[Stored data entries]
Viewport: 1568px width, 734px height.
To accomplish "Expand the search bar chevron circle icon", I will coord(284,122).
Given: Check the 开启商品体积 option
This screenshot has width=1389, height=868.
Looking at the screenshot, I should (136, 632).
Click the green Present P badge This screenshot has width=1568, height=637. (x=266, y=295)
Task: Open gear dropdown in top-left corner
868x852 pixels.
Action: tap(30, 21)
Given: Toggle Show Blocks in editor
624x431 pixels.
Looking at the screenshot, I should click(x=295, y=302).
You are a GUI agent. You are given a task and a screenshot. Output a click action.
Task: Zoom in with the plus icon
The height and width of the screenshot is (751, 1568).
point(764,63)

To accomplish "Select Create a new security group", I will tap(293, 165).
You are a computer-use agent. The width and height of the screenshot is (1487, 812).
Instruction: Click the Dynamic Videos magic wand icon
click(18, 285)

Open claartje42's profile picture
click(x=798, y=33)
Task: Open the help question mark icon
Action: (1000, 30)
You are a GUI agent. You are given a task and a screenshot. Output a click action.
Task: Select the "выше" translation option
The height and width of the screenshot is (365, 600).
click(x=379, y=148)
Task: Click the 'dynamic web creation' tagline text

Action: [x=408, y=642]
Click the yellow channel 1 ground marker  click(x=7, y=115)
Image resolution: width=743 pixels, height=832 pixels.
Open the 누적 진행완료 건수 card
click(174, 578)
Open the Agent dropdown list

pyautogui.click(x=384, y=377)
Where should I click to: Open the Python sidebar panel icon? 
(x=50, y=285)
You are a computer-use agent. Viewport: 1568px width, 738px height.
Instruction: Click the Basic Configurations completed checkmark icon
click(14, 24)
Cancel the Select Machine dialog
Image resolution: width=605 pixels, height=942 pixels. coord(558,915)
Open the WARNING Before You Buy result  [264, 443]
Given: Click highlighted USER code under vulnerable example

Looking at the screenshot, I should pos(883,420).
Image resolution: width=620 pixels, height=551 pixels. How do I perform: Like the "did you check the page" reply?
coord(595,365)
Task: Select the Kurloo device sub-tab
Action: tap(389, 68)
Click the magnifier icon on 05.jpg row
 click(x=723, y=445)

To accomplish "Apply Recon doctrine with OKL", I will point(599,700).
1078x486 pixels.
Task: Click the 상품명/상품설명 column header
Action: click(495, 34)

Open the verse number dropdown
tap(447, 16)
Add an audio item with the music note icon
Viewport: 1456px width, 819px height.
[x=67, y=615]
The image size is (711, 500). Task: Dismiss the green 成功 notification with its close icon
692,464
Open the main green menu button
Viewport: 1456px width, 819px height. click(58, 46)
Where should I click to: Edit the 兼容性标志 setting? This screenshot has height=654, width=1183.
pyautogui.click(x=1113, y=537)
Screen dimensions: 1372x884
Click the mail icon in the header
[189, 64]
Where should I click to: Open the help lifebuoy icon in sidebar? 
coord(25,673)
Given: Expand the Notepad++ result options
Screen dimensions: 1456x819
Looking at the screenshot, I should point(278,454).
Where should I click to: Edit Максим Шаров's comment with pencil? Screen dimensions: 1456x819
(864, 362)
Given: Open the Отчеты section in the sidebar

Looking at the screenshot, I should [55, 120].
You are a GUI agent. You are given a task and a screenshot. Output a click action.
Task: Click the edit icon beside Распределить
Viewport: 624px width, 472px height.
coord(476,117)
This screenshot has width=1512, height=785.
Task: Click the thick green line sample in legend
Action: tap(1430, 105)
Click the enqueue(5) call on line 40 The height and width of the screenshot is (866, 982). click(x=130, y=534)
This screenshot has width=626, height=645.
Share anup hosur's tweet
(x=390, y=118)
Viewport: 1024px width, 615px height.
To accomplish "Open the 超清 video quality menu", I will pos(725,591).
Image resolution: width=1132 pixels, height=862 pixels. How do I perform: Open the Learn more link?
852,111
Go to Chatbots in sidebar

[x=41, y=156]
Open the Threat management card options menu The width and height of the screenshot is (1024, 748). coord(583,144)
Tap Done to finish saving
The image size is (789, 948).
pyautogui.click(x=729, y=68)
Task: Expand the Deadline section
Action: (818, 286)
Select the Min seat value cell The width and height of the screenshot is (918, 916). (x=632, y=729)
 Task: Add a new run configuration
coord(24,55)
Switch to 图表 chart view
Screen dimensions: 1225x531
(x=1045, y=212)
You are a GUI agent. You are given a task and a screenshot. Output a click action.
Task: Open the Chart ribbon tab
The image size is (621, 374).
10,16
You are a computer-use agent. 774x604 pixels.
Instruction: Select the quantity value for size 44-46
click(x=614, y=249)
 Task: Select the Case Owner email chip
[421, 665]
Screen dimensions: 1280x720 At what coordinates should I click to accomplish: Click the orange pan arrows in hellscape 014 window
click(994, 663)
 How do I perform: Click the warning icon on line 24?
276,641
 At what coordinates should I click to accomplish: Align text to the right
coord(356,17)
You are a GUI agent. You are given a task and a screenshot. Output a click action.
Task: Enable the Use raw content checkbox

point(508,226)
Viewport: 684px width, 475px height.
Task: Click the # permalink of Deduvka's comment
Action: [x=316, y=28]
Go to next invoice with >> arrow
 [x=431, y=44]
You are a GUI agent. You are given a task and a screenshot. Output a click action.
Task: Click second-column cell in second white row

▸ Problem statement:
Reproduce the data above with every "GUI agent" changed to "desktop agent", leaving everything else as it is.

▸ Written response:
Viewport: 1568px width, 734px height.
To accomplish "Expand the search bar chevron circle icon", I will coord(284,122).
Given: Check the 开启商品体积 option
This screenshot has width=1389, height=868.
Looking at the screenshot, I should (136, 632).
Click the green Present P badge This screenshot has width=1568, height=637. (x=266, y=295)
Task: Open gear dropdown in top-left corner
868x852 pixels.
Action: tap(30, 21)
Given: Toggle Show Blocks in editor
624x431 pixels.
Looking at the screenshot, I should click(x=295, y=302).
You are a desktop agent. You are given a task and a screenshot. Output a click action.
Task: Zoom in with the plus icon
The height and width of the screenshot is (751, 1568).
point(764,63)

To accomplish "Select Create a new security group", I will tap(293, 165).
You are a computer-use agent. The width and height of the screenshot is (1487, 812).
Instruction: Click the Dynamic Videos magic wand icon
click(18, 285)

Open claartje42's profile picture
click(x=798, y=33)
Task: Open the help question mark icon
Action: (1000, 30)
You are a desktop agent. You are given a task and a screenshot. Output a click action.
Task: Select the "выше" translation option
The height and width of the screenshot is (365, 600).
click(x=379, y=148)
Task: Click the 'dynamic web creation' tagline text

Action: [x=408, y=642]
Click the yellow channel 1 ground marker  click(x=7, y=115)
Image resolution: width=743 pixels, height=832 pixels.
Open the 누적 진행완료 건수 card
click(174, 578)
Open the Agent dropdown list

pyautogui.click(x=384, y=377)
Where should I click to: Open the Python sidebar panel icon? 
(x=50, y=285)
You are a computer-use agent. Viewport: 1568px width, 738px height.
Instruction: Click the Basic Configurations completed checkmark icon
click(14, 24)
Cancel the Select Machine dialog
Image resolution: width=605 pixels, height=942 pixels. coord(558,915)
Open the WARNING Before You Buy result  [264, 443]
Given: Click highlighted USER code under vulnerable example

Looking at the screenshot, I should pos(883,420).
Image resolution: width=620 pixels, height=551 pixels. How do I perform: Like the "did you check the page" reply?
coord(595,365)
Task: Select the Kurloo device sub-tab
Action: tap(389, 68)
Click the magnifier icon on 05.jpg row
 click(x=723, y=445)

To accomplish "Apply Recon doctrine with OKL", I will point(599,700).
1078x486 pixels.
Task: Click the 상품명/상품설명 column header
Action: click(495, 34)

Open the verse number dropdown
tap(447, 16)
Add an audio item with the music note icon
Viewport: 1456px width, 819px height.
[x=67, y=615]
The image size is (711, 500). Task: Dismiss the green 成功 notification with its close icon
692,464
Open the main green menu button
Viewport: 1456px width, 819px height. click(58, 46)
Where should I click to: Edit the 兼容性标志 setting? This screenshot has height=654, width=1183.
pyautogui.click(x=1113, y=537)
Screen dimensions: 1372x884
Click the mail icon in the header
[189, 64]
Where should I click to: Open the help lifebuoy icon in sidebar? 
coord(25,673)
Given: Expand the Notepad++ result options
Screen dimensions: 1456x819
Looking at the screenshot, I should point(278,454).
Where should I click to: Edit Максим Шаров's comment with pencil? Screen dimensions: 1456x819
(864, 362)
Given: Open the Отчеты section in the sidebar

Looking at the screenshot, I should [55, 120].
You are a desktop agent. You are given a task and a screenshot. Output a click action.
Task: Click the edit icon beside Распределить
Viewport: 624px width, 472px height.
coord(476,117)
This screenshot has width=1512, height=785.
Task: Click the thick green line sample in legend
Action: tap(1430, 105)
Click the enqueue(5) call on line 40 The height and width of the screenshot is (866, 982). click(x=130, y=534)
This screenshot has width=626, height=645.
Share anup hosur's tweet
(x=390, y=118)
Viewport: 1024px width, 615px height.
To accomplish "Open the 超清 video quality menu", I will pos(725,591).
Image resolution: width=1132 pixels, height=862 pixels. How do I perform: Open the Learn more link?
852,111
Go to Chatbots in sidebar

[x=41, y=156]
Open the Threat management card options menu The width and height of the screenshot is (1024, 748). coord(583,144)
Tap Done to finish saving
The image size is (789, 948).
pyautogui.click(x=729, y=68)
Task: Expand the Deadline section
Action: (818, 286)
Select the Min seat value cell The width and height of the screenshot is (918, 916). (x=632, y=729)
 Task: Add a new run configuration
coord(24,55)
Switch to 图表 chart view
Screen dimensions: 1225x531
(x=1045, y=212)
You are a desktop agent. You are given a task and a screenshot. Output a click action.
Task: Open the Chart ribbon tab
The image size is (621, 374).
10,16
You are a computer-use agent. 774x604 pixels.
Instruction: Select the quantity value for size 44-46
click(x=614, y=249)
 Task: Select the Case Owner email chip
[421, 665]
Screen dimensions: 1280x720 At what coordinates should I click to accomplish: Click the orange pan arrows in hellscape 014 window
click(994, 663)
 How do I perform: Click the warning icon on line 24?
276,641
 At what coordinates should I click to accomplish: Align text to the right
coord(356,17)
You are a desktop agent. You are given a task and a screenshot. Output a click action.
Task: Enable the Use raw content checkbox

point(508,226)
Viewport: 684px width, 475px height.
Task: Click the # permalink of Deduvka's comment
Action: [x=316, y=28]
Go to next invoice with >> arrow
 [x=431, y=44]
You are a desktop agent. You are given a task and a screenshot. Output a click action.
Task: Click second-column cell in second white row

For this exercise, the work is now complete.